> **SET PROBLEM**:
Carry on the court ruling about the stay application below, starting right after its last sentence.

> **TEXT PASSAGE**:

The stay application


[15] On 8th March 2007 the petitioner for special leave filed an ex parte Notice of Motion for stay pending appeal. The notice was accompanied by an affidavit in support, that of Mr Nirmal Singh the Managing Director of the petitioner. I ordered that the matter be brought on inter partes and heard the next day.


[16] Mr Singh said he had been trying to resolve the matter amicably and had had meetings and correspondence with the Respondent and other Government officials. He says he was led to believe that the matter would be resolved and that there was no need to apply for a stay.


[17] Alas in holding that view Mr Singh was incorrect. His solicitor should have obtained a written assurance from the Respondent that the State would hold off from enjoying the fruits of its success, from enforcing its judgment, pending negotiations. This was not done. As a result, when the successful litigant moved to enjoy its judgment, a rushed application had to be brought on by the petitioner seeking a stay.

> **LISTED ENTRIES**:
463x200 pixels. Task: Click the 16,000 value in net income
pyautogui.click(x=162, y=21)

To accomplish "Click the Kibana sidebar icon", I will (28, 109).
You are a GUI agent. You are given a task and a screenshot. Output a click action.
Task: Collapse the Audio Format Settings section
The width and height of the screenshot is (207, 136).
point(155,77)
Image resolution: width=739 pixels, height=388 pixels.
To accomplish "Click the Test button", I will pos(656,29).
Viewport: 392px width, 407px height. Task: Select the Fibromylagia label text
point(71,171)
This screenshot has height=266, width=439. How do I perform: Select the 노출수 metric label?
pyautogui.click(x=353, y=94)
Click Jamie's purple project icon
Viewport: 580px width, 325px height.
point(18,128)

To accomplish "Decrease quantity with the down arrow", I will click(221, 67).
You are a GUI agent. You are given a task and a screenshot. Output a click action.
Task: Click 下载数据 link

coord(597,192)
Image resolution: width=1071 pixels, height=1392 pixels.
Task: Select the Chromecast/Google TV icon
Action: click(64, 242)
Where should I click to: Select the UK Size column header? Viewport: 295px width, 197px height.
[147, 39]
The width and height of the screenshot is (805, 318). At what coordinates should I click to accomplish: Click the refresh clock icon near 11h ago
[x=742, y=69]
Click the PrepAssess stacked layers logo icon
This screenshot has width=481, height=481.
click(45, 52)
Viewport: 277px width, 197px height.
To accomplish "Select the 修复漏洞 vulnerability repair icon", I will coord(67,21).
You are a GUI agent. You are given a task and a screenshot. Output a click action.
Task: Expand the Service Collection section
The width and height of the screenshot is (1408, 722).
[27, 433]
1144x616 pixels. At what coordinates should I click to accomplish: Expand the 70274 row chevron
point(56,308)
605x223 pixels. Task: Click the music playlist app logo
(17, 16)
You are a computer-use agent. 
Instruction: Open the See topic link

> **ANSWER FOR THIS EXERCISE**:
[18] The stay motion had not sought interim relief either pending the outcome of the stay application. Such relief was asked for orally by Mr Nagin in the course of the chambers hearing. I declined to grant such relief since the stay application should have been made when the petition was filed or very soon thereafter. I did however indicate to the Respondent's counsel that it would be appropriate if the fence of the petitioner's property was left untouched till I had given my decision. The hearing concluded at 4 pm on Friday 9th March and the ruling was fixed for Tuesday 13th March at 2.30 pm, a few days later.


[19] It was apparent from subsequent media reports that the fence had indeed been taken down after the hearing and prior to my decision. At this stage, without explanation, it is not clear what operational reasons may have compelled that course. There was no court order in place preventing continuance with the roadworks. There was no coercive order commanding restraint on exercising rights following lawful acquisition. However a greater delicacy towards the court process could have been shown by the Respondent, and the lack of it exhibited here, is to be regretted.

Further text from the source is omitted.